[Data to examine — start]

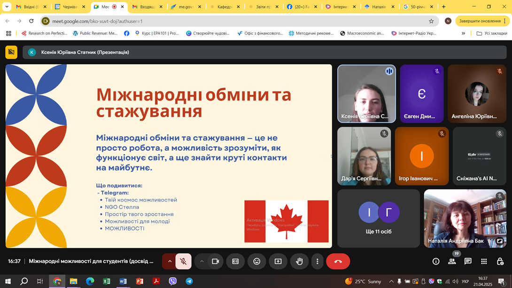Toggle picture-in-picture on Наталія Андріївна's tile
The image size is (512, 288).
click(499, 241)
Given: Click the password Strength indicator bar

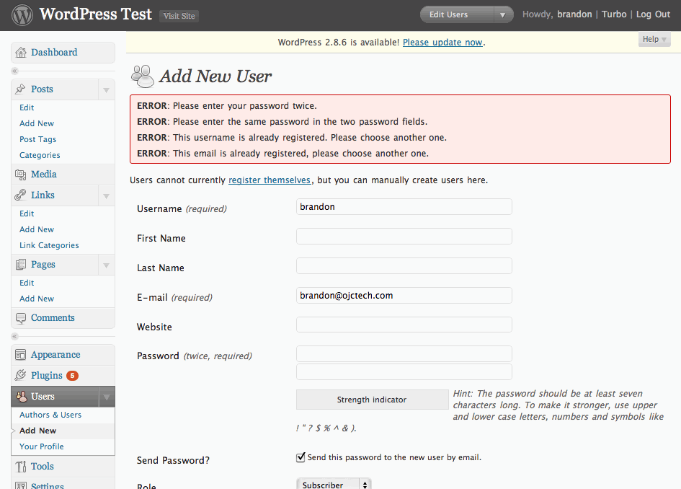Looking at the screenshot, I should 372,400.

[Data to examine — finish]

What you should do -> Retype exactly the lines from the line containing "Given: Click the" through the end of the entries above, including both ends, and leave every picture out.

Response below ->
Given: Click the password Strength indicator bar

Looking at the screenshot, I should 372,400.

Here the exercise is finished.